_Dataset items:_
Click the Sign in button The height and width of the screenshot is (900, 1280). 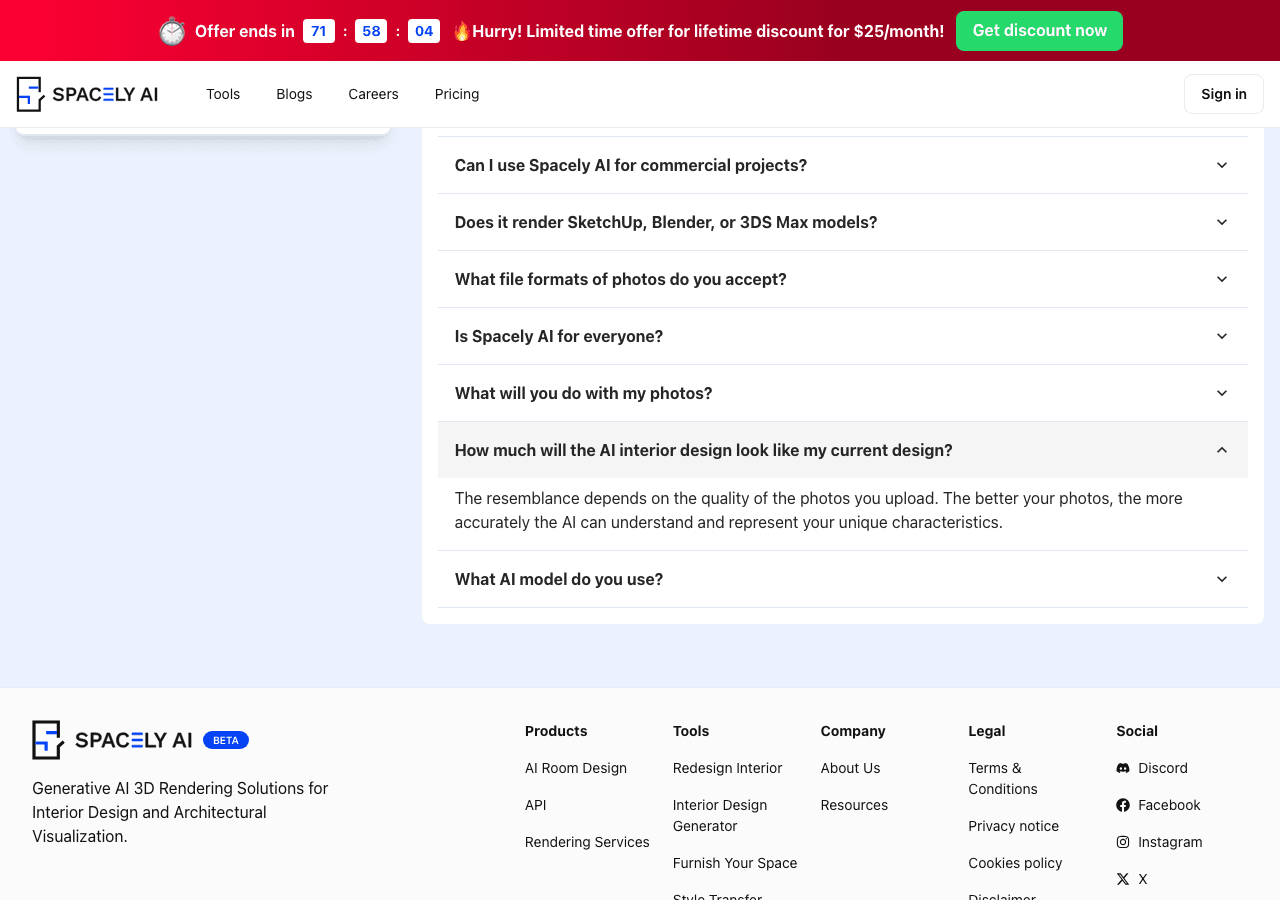[x=1224, y=94]
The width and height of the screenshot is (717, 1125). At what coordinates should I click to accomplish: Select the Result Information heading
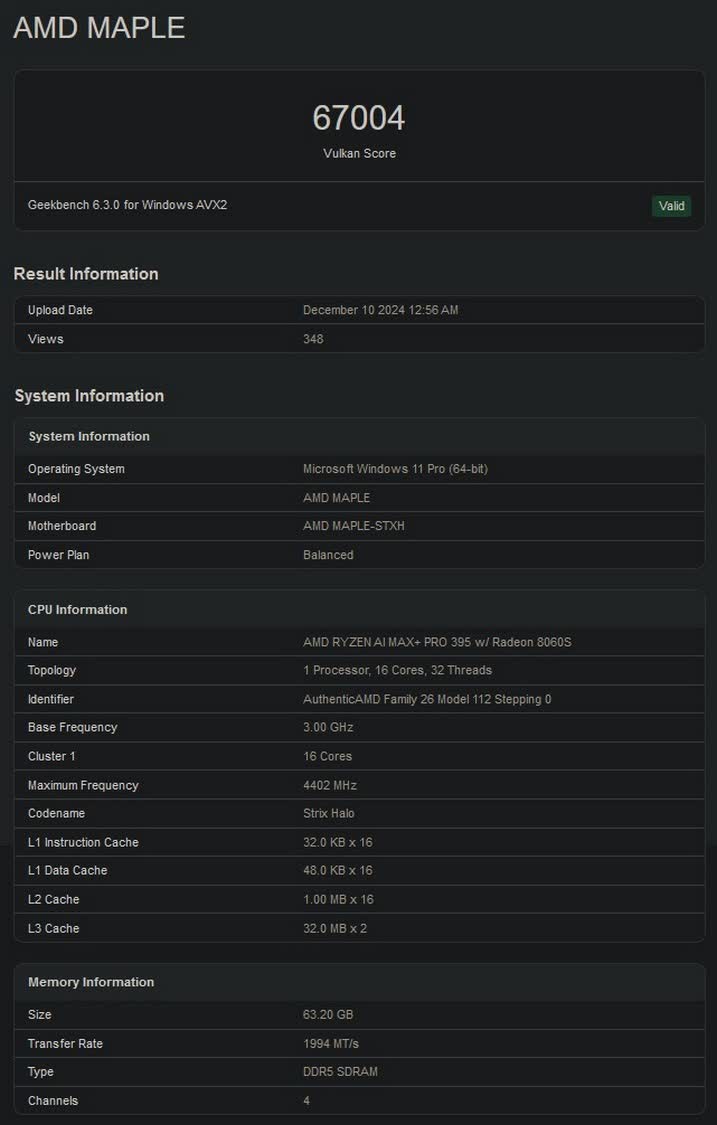86,274
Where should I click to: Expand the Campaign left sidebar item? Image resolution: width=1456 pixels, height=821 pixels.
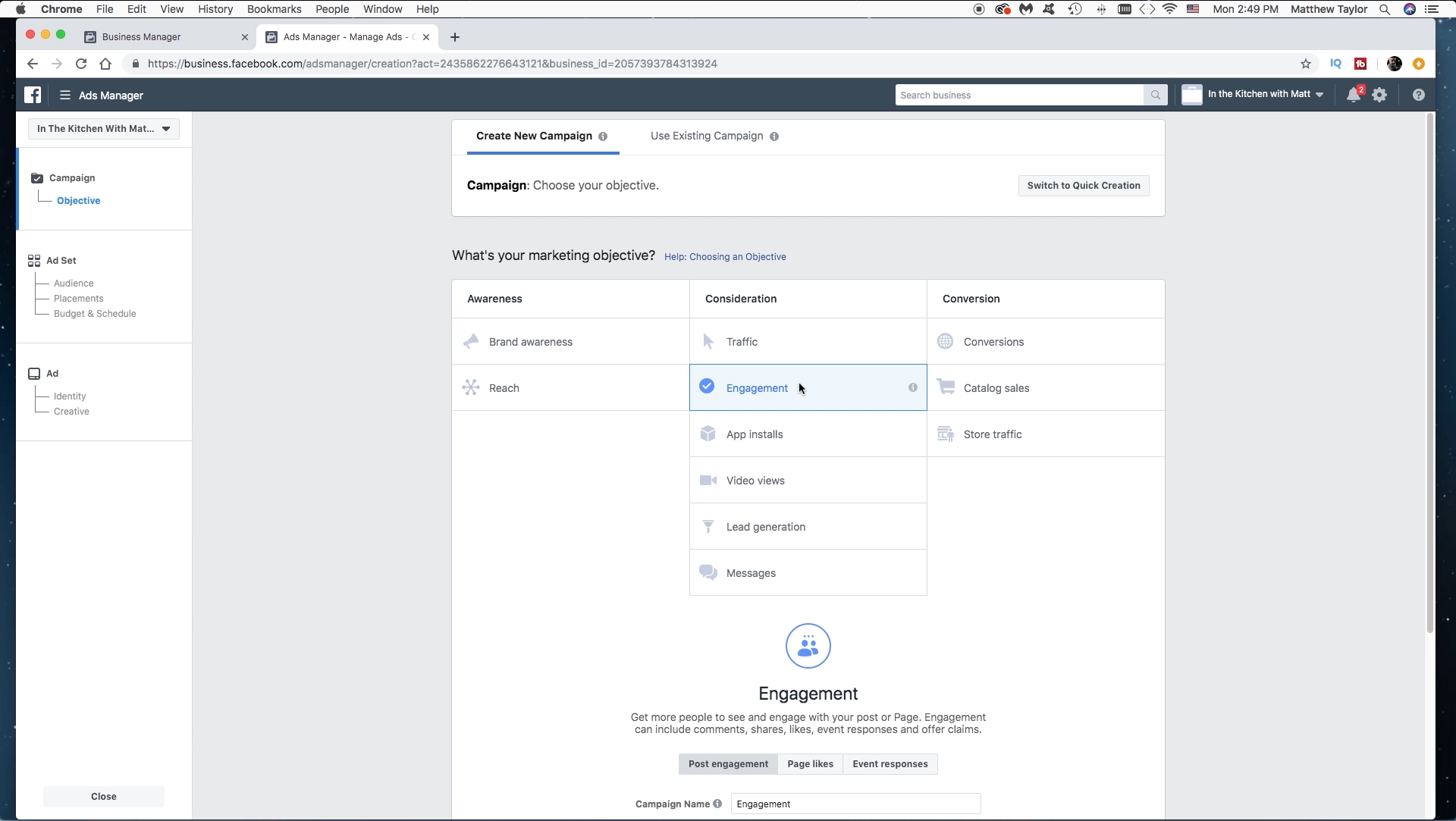tap(72, 177)
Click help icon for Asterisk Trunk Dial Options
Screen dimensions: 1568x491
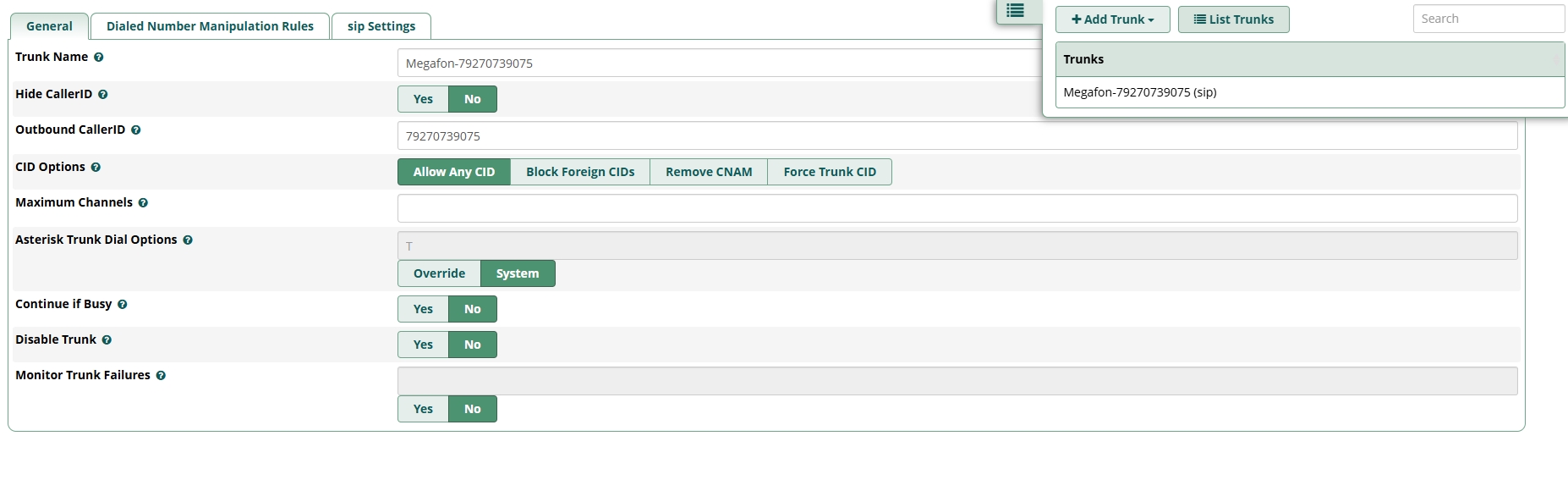point(188,240)
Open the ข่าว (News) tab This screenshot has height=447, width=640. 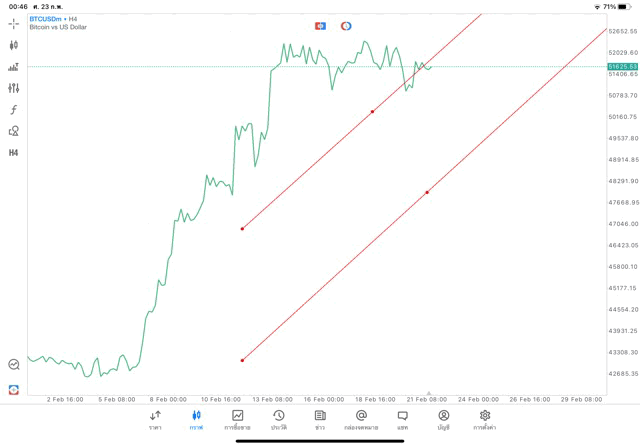(x=320, y=419)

_Exercise:_ Return everything from the line containing "The width and" down to the line containing "point(188,240)", both lines included, reproducing each line exactly. Leave the pictures out.

_Exercise answer:_
The width and height of the screenshot is (717, 1125). At what coordinates should I click to accomplish: Select the Result Information heading
86,274
Where should I click to: Expand the Campaign left sidebar item? Image resolution: width=1456 pixels, height=821 pixels.
tap(72, 177)
Click help icon for Asterisk Trunk Dial Options
Screen dimensions: 1568x491
point(188,240)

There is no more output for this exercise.